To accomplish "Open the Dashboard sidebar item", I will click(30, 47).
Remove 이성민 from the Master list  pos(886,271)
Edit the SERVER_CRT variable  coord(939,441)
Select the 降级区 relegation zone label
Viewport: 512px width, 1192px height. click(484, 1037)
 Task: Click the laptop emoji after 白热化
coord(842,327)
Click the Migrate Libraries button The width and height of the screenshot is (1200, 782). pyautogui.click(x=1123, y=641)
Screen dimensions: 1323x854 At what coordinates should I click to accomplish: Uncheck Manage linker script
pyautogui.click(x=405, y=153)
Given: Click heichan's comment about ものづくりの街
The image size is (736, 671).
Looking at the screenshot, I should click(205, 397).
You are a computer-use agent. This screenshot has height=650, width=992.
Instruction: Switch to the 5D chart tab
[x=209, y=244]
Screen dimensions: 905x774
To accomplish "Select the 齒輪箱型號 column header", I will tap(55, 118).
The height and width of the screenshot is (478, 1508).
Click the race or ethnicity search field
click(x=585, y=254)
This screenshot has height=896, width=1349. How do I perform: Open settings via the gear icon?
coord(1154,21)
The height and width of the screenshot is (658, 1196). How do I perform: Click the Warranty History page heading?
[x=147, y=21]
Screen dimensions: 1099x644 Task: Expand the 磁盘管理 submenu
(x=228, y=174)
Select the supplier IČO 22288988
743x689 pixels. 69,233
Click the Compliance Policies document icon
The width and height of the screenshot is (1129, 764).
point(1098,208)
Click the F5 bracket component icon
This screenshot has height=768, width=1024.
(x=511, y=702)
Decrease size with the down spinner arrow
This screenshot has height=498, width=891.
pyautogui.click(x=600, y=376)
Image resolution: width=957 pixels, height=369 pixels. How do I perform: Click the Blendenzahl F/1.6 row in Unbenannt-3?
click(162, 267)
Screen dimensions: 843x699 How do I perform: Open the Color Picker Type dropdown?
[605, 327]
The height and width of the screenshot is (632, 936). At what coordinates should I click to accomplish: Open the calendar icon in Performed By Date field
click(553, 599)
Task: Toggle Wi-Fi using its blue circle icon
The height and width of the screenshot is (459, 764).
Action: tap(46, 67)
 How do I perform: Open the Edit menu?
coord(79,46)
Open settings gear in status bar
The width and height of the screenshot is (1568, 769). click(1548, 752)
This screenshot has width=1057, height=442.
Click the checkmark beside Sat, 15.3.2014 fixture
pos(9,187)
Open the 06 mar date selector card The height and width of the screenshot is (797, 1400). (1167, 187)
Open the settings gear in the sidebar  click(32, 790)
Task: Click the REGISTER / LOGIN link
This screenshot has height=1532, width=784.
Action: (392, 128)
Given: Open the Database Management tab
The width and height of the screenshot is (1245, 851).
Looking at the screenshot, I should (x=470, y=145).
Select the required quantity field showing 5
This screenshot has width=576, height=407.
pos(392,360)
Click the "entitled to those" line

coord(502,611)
***
Lines with "Given": copy every one of them from the listing above.

Given: Click heichan's comment about ものづくりの街
Given: Open the Database Management tab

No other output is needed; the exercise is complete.